Snap Crackle Pop

When I was 11 or 12 I began my experience of going to Bar and Bat Mitzvahs. In 6th grade, I was asked to go to a Bar Mitzvah of a girl who was a year above me. I felt not only honored, but super cool, as I was the only 6th grader going. The service was in the morning, and the party was later that evening, so the time in between needed to be filled. My mother arranged for me to go over to one of my friends houses that was also invited so she could do errands and stuff. (I mean, I guess, I have no clue…)
My friend (we’ll call her Zoe for the sake of anonymity) just moved into a monster house in a fancy part of my childhood town, so the house was pretty empty. Especially the basement.  So here’s the math: an empty Saturday afternoon, an empty house, an even sparser basement, and two friends. Add two pairs of roller blades and you’ve got the equation for a brilliant 4 or 5 hours.
Zoe and I strapped our roller blades and began zooming around the concrete cellar. No longer was our Saturday mundane, it was filled with purpose zig-zagging in between the metal poles keeping the house up, kicking a soccer ball to one another and laughing about nothing in particular.
Zoe and I were gliding all through our grey concrete kingdom when she kicked the soccer ball to me as I was going backwards. I dribbled the ball in between my feet for 2-3 seconds when I literally rolled into a metal poll, frantically grasped at the air and fell back, my right wrist and arm falling underneath the weight of my body and hitting the ground first. The first thing I felt after I fell was warmness all over my body. Then a searing pain set in and I just lay there screaming at the top of my lungs for a good 20 seconds. (Side note: my scream is one of the most heinous, banshee like shrills that no one really needs to hear. It awakens the dead, causes blood pressures to rise and can communicate with whales off the coast of Nova Scotia.)
Zoe’s mom appeared at the top of the stairs and looked down at me crying my fucking eyes out on the floor. I think I recognized the look in her eyes as terror. Not in the sense of: oh this poor kid, but more like: oh my god how do I get this kid to quit screaming/her parents are going to kill me. After I had given my vocal cords a sufficient exercise, Zoe and her mom helped me up and we made our way to the kitchen to put some ice on it.
My mother was called, and I sniffed and moaned until she got to Zoe’s house. Since Zoe’s mom and my mom were friends, they chit chatted and laughed for a bit before having to deal with the invalid: me.
My mom looked at me, and asked me if I could turn my wrist; it was her way to prove to herself and me that I was fine. I got half way through the wrist twist I yelped the way I imagine Old Yeller did when he got shot. My mom sorta got impatient, and then she was like: you’ll be ok Margaret. Just stay here a while longer because I need to run some more errands and catch the 4 o’clock mass. Catch the 4 o’clock mass? What the fuck? I sniffled and felt betrayed and also understood, because after all, we were catholic and to put up a fuss about my Mom going to church would be like saying I thought I was greater than God, in which case I would get struck down by lightning, die and get dragged down to hell. I certainly didn’t want to go anywhere besides home, so I sucked it up and tried to play video games with a pillow and ice packs under my right hand. (that went over really well, obviously.)

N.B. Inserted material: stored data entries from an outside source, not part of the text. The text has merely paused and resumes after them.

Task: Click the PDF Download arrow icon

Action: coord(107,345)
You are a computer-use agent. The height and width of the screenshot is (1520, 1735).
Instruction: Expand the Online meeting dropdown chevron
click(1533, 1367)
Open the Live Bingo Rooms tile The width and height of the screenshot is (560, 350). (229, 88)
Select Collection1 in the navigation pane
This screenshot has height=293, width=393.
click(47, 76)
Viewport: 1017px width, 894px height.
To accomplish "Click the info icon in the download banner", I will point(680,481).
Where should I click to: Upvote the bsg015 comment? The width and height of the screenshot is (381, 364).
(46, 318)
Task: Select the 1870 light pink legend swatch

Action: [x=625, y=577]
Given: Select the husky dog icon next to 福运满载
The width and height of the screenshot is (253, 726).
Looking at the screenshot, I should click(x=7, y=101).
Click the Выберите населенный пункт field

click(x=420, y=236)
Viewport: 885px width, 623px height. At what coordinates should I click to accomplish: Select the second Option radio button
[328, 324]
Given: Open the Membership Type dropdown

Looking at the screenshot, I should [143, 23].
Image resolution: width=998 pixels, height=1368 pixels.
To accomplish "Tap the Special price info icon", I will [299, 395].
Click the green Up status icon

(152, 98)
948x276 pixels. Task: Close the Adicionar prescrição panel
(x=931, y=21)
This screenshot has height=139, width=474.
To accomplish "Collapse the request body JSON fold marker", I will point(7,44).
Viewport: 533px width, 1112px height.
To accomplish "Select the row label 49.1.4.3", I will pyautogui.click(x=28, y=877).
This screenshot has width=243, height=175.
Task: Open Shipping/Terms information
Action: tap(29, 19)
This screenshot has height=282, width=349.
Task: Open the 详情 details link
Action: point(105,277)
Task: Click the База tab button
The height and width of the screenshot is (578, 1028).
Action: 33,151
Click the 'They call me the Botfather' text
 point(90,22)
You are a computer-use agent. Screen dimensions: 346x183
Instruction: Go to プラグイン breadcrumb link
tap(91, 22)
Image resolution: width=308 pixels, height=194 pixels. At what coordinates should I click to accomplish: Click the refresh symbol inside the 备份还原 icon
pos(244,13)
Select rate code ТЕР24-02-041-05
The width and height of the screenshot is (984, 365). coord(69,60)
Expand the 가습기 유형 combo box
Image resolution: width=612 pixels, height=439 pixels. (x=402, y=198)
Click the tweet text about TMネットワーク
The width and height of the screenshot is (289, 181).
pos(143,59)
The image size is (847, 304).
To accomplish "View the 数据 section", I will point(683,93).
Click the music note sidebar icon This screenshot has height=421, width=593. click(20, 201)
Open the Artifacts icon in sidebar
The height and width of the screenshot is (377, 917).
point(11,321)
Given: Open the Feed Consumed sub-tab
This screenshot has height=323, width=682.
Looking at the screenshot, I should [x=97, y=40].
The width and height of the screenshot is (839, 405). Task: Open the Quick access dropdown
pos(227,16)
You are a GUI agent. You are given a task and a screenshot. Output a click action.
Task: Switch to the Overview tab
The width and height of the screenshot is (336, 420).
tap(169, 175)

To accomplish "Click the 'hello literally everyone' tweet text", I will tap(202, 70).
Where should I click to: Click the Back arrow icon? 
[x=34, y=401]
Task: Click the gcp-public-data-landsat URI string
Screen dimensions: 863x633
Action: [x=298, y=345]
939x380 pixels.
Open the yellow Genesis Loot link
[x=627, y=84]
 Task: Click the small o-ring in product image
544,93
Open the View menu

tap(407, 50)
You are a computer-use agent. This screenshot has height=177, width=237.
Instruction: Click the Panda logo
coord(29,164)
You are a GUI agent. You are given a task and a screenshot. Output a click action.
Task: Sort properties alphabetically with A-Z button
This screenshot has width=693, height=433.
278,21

When I did get picked up later in the afternoon, my parents wisely decided to not let me go to the Bar Mitzvah. Instead, my father convinced my mom that we go to the hospital. We sat in the waiting room for what seemed like forever.
Finally my name was called and the doctor walked my mother and I down an empty corridor with sterile lighting. We got to the end of the hall and we were brought into a huge room with one single table in the center of it. The doctor asked I sit up on the table and began speaking to me in a saccharine tone trying to loosen me up. If there is one thing I can’t stand (even as a child) is when people talk down to others, no matter what the age. I was already in a pissy mood and this douche bag is trying to pretend like the world is all sunshine and lollipops.
The evil doctor then proceeded to try and tickle me to see if that would distract me from the matter and hand. I curtly said: don’t touch me. That made my mom uncomfortable and she said briskly: Margaret. Like: Margaret, mind your manners. This asshole is trying to tickle me and be weird and you’re concerned me being snippy to him reflects on your parenting skills? Bullshit.
So seeing I wasn’t taking to any of his tactics he read and studied in school like 50 years before, the pig doctor said ok, Margaret. On the count of three I’m going to readjust your wrist, ok? Me: ok. fine.
So he was holding my wrist with both his hands and went: one…*CRACK* and re-set my wrist. That mother fucker didn’t even wait til 3! If I thought I was in pain when I actually broke my wrist…this was about 20x worse. I didn’t even do the shrill banshee scream, more like a deeper yelp. All set! The doctor exclaimed cheerfully. If I had the power, I’d have snapped his stupid neck right then and there.
So I guess the bottom line is: don’t roller blade in a basement. That’s just dumb.